No-one will ever ask why you have come through the doors or expect you to spend any money and you can spend as long as you like there during opening hours. You can dip in and out of them throughout your life, with no expectation that you are a regular user and the ethos of customer service is completely ingrained in library staff. Wherever you go within the UK, you can join the local library.

The purpose of a library is to help you learn the skills to find the information you want or open the doors to books and resources, physical and digital, which will stimulate the imagination and encourage creativity. With over 3,000 branches in England alone, they present an amazing platform and reach to support national inclusion agendas.
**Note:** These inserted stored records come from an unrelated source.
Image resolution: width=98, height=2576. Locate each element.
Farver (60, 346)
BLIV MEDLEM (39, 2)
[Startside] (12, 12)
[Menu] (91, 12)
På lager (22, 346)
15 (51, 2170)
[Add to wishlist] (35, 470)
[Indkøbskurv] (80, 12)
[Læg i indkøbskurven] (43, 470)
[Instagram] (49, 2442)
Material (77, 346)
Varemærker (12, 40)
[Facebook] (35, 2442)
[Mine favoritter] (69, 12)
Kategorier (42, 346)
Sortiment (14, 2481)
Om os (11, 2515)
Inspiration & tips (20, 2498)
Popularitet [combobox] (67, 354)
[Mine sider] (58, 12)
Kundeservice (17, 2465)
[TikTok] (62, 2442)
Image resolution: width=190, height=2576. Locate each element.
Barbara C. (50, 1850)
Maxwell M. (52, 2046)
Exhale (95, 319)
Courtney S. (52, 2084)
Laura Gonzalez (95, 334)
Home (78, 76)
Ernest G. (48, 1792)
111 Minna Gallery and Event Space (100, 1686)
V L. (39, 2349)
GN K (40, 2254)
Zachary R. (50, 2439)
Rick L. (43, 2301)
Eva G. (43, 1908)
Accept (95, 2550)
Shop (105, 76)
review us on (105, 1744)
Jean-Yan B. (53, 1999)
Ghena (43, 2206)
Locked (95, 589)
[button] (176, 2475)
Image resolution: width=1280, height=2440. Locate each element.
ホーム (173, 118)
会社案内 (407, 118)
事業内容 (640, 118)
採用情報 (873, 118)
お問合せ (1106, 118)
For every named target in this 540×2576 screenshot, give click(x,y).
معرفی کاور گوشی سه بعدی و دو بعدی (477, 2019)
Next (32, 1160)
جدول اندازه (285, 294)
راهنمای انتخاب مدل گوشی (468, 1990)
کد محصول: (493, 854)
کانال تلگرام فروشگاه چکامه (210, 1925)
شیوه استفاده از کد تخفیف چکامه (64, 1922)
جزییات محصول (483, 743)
At Arts Council England, we see libraries as being at the heart of our new 10 Year Strategy, Let’s Create. They have a huge role to play in place making, in supporting the stronger towns and rural communities agenda, the health and wellbeing agenda and the social justice agenda, all of which play a part in our overall vision where culture and creativity are rooted in local communities.

One of the most overused words in these past crazy months has been “unprecedented”, but it is undoubtedly the case that we are all facing challenges that we have not had to face in living memory. Perhaps the most difficult challenge for children and young people is the requirement to reduce or limit their social circle dramatically. For all of them, this is counter to their instincts to make friends, form relationships and discover and explore the world with their peers. For very young children, it is limiting options at a time when socialisation is so very important -building communication skills and teaching them how to behave and interact with their peers and with adults.

When I was Head of Library Services in St Helens, the borough was ranked at the top of those towns with the poorest communication skills in young boys about to go to school (https://resourcecentre.savethechildren.net/library/lost-boys-how-boys-are-falling-behind-their-early-years). Our response in the service was to work with the team of speech and language therapists to support the Blank Language scheme using picture books supplied by the library service to stimulate communication. Children are asked to describe what they see, from asking simple questions like “Where is the dog and What colour is he” to “Johnny has just hit that cricket ball, what might happen next” when the picture in sight is a greenhouse! This response has been recognised by Department for Education as an example of good practice.